What the exercise asks —
Pull out every line from the listing that has the word "agent".

Data shown —
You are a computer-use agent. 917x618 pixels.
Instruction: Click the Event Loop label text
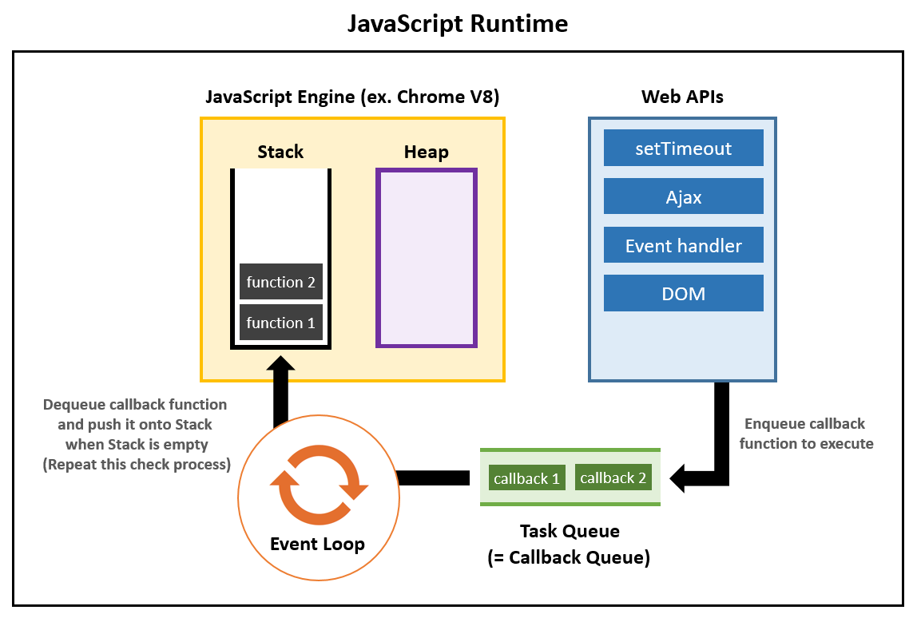coord(319,544)
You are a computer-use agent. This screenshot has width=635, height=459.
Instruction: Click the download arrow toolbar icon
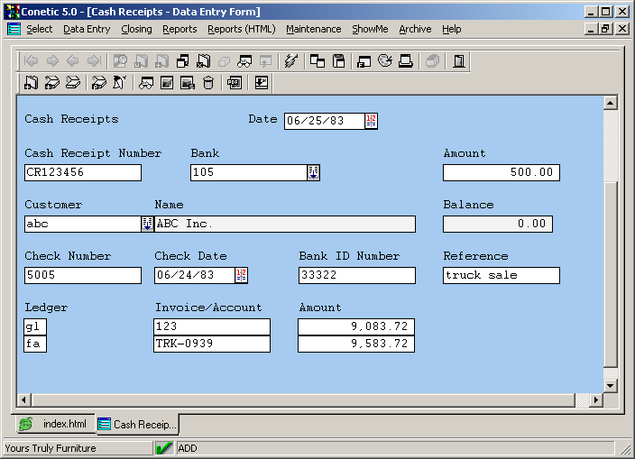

Exercise response —
You are a computer-use agent. 917x618 pixels.
You are a computer-use agent. This screenshot has width=635, height=459.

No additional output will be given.